### Goal:
Reproduce the records below, substituting "Goal" for every "Instruction" and leaving everything else untouched.

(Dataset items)
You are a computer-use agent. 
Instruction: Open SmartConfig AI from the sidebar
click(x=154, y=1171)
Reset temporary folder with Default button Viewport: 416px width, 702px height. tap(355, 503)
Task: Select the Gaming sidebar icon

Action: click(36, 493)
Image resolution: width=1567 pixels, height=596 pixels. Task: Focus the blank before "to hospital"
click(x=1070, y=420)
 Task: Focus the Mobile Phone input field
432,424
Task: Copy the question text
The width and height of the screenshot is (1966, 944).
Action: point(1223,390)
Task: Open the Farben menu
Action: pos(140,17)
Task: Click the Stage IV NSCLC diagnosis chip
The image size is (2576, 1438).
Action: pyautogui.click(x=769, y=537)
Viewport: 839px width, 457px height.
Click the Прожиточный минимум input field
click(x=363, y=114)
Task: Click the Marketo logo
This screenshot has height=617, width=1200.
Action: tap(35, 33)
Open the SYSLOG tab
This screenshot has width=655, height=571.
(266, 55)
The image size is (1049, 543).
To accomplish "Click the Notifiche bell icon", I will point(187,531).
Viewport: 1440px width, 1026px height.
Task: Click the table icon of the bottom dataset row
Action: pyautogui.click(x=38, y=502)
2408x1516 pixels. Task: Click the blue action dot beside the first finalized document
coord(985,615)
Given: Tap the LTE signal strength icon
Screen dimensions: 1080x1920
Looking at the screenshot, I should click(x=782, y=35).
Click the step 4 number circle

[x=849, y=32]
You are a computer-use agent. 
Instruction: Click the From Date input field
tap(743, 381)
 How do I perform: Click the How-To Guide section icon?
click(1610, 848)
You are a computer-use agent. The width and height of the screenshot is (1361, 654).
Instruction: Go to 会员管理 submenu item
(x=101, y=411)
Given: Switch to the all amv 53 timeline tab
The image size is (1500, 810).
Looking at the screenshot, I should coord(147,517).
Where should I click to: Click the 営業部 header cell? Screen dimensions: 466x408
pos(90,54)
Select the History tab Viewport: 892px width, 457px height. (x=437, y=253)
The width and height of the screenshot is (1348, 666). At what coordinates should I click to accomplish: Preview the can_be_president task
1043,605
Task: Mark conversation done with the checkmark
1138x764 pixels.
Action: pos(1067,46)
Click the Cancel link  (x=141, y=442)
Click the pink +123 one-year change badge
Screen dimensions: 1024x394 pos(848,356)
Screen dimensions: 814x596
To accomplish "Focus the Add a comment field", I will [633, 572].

### Written response:
You are a computer-use agent. 
Goal: Open SmartConfig AI from the sidebar
click(x=154, y=1171)
Reset temporary folder with Default button Viewport: 416px width, 702px height. tap(355, 503)
Task: Select the Gaming sidebar icon

Action: click(36, 493)
Image resolution: width=1567 pixels, height=596 pixels. Task: Focus the blank before "to hospital"
click(x=1070, y=420)
 Task: Focus the Mobile Phone input field
432,424
Task: Copy the question text
The width and height of the screenshot is (1966, 944).
Action: point(1223,390)
Task: Open the Farben menu
Action: pos(140,17)
Task: Click the Stage IV NSCLC diagnosis chip
The image size is (2576, 1438).
Action: pyautogui.click(x=769, y=537)
Viewport: 839px width, 457px height.
Click the Прожиточный минимум input field
click(x=363, y=114)
Task: Click the Marketo logo
This screenshot has height=617, width=1200.
Action: tap(35, 33)
Open the SYSLOG tab
This screenshot has width=655, height=571.
(266, 55)
The image size is (1049, 543).
To accomplish "Click the Notifiche bell icon", I will point(187,531).
Viewport: 1440px width, 1026px height.
Task: Click the table icon of the bottom dataset row
Action: pyautogui.click(x=38, y=502)
2408x1516 pixels. Task: Click the blue action dot beside the first finalized document
coord(985,615)
Given: Tap the LTE signal strength icon
Screen dimensions: 1080x1920
Looking at the screenshot, I should click(x=782, y=35).
Click the step 4 number circle

[x=849, y=32]
You are a computer-use agent. 
Goal: Click the From Date input field
tap(743, 381)
 How do I perform: Click the How-To Guide section icon?
click(1610, 848)
You are a computer-use agent. The width and height of the screenshot is (1361, 654).
Goal: Go to 会员管理 submenu item
(x=101, y=411)
Given: Switch to the all amv 53 timeline tab
The image size is (1500, 810).
Looking at the screenshot, I should coord(147,517).
Where should I click to: Click the 営業部 header cell? Screen dimensions: 466x408
pos(90,54)
Select the History tab Viewport: 892px width, 457px height. (x=437, y=253)
The width and height of the screenshot is (1348, 666). At what coordinates should I click to accomplish: Preview the can_be_president task
1043,605
Task: Mark conversation done with the checkmark
1138x764 pixels.
Action: pos(1067,46)
Click the Cancel link  (x=141, y=442)
Click the pink +123 one-year change badge
Screen dimensions: 1024x394 pos(848,356)
Screen dimensions: 814x596
To accomplish "Focus the Add a comment field", I will [633, 572].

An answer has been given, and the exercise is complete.